U.S. President Donald Trump speaks at a campaign rally on the eve of the U.S. mid-term elections.
(photo credit: REUTERS/CARLOS BARRIA)
Quiet for months, the Trump administration’s Mideast team is increasingly talking in broad strokes about its Mideast plan, in what is seen as an attempt to prepare the ground for the much-delayed rollout of the “deal of the century” next month.
Last month, US President Donald Trump’s senior adviser and son-in-law Jared Kushner said that the plan would be presented some time after Ramadan, which ends on June 4. And in an interview with Fox News over the weekend, Jason Greenblatt – Trump’s Special Representative for International Negotiations – set after Shavuot, June 9, as the target day for presentation of the plan.
The intention to present the plan next month comes against the advice of some, such as the Washington Institute for Near East Policy’s executive director Robert Satloff, who has written twice in the last month that to present a plan that, in the current environment, is doomed to fail is very ill-advised, and that a failure would delegitimize some of the fresh ideas in it.

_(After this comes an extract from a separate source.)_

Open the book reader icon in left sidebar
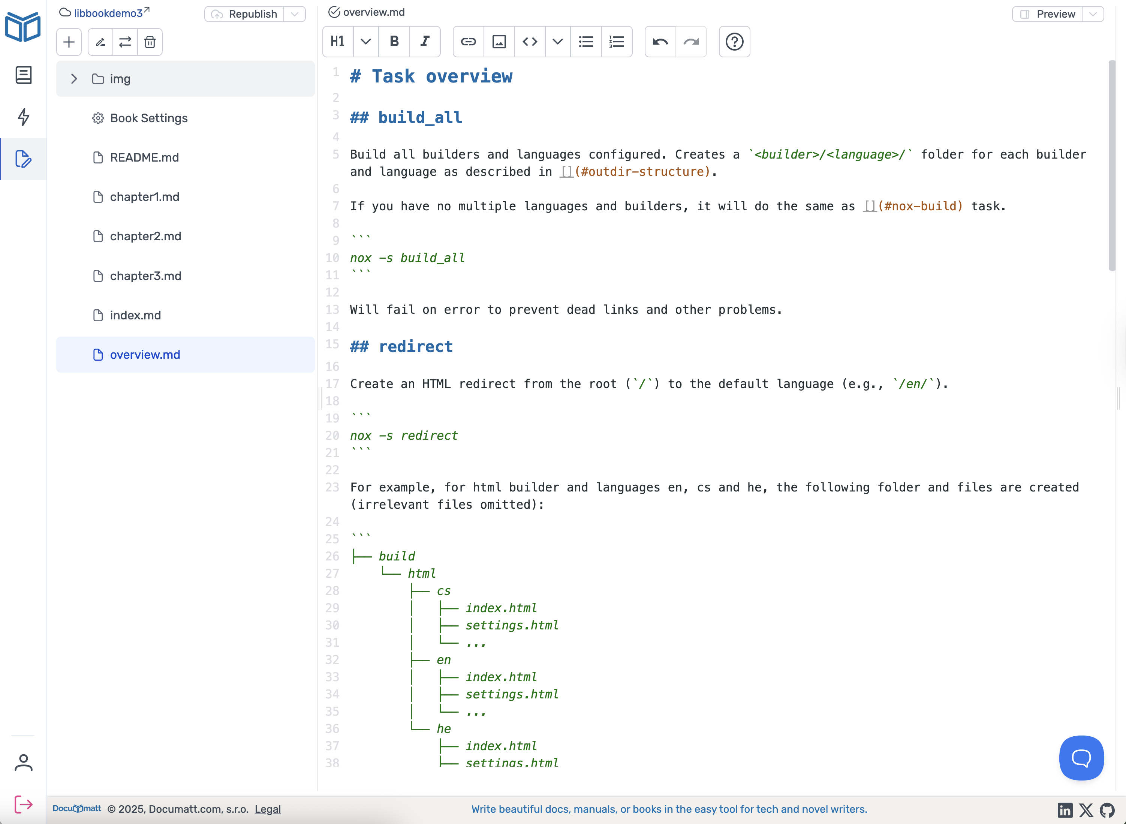The height and width of the screenshot is (824, 1126). coord(23,75)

And Channel 13 reported on Sunday evening that former IDF chief of staff Gadi Eisenkot, at a meeting with Greenblatt and 10 Mideast experts from the Washington Institute and other think-tanks last week, said that there could be a violent escalation in the West Bank – and that the Trump administration should take this into account when considering the release of the plan.
According to this report, Eisenkot told Greenblatt that the West Bank “could erupt before, during or after you present your peace plan, and you should add this to your calculations. Once this genie is out of the bottle, it will take five years to put it back in.”

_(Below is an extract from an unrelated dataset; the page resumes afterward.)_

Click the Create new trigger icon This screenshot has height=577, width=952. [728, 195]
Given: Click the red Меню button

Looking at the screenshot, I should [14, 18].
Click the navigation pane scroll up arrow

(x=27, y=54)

Greenblatt is reported to have responded that the Trump administration is aware of the risks but does indeed intend on publishing it in the coming weeks.
Politico reported on Monday that Kushner has convened dozens of journalists at the White House “with the goal of getting them on board with the plan,” though he has been scarce about its details.
Greenblatt, in an interview on Friday with Majalla – a Saudi-owned, London-based weekly that appears online in Arabic, English and Farsi – responded to a question about whether this was the right time to launch the plan by saying that, “There will never be a perfect time to try to make peace, but the status quo does not work for anyone – people are suffering; the region is suffering.
“We hope that the leadership will be able to put down their calcified talking points long enough to read through and consider our plan,” he said, in his first interview with an Arabic language publication.
Asked whether the administration’s decision to recognize both Jerusalem as Israel’s capital and the country’s sovereignty over the Golan Heights does not “prejudge what the plan holds for the Palestinians,” Greenblatt responded that the Golan decision “is not related to the Israeli-Palestinian conflict.”
“As far as the Golan Heights: who could suggest that Israel give up the Golan Heights – an area of very strategic importance, which was used to attack Israel over and over again – and give it to a man who committed mass atrocities and who barrel-bombed women and children in his own country?” he asked.
Regarding Jerusalem, he said that decision was also simply a recognition of reality, and that the city “was the capital of the Jews in ancient times, and it has been the capital of Israel since the formation of the State of Israel. Pretending otherwise only undermines the chances of peace. There is no world in which Jerusalem would not be the capital of the State of Israel.”
Greenblatt again took the Palestinian leadership to task for already rejecting the plan, even before having seen it.
“I believe that history will judge the Palestinian Authority harshly for passing up an opportunity that could give the Palestinians something so very different, and something so very positive, compared to what they have today,” he said.
“There are those who might not like our current policies, and we understand that,” Greenblatt said. “But that does not mean they can then honestly say they are against the plan that they have not yet seen. We’ve asked everyone to continue being patient and to not prejudge the plan. We believe we have developed a plan that is detailed, realistic, fair and implementable; one that will enable people to live better lives. Once everyone sees the plan, they’ll understand why it has taken us this long to release it.”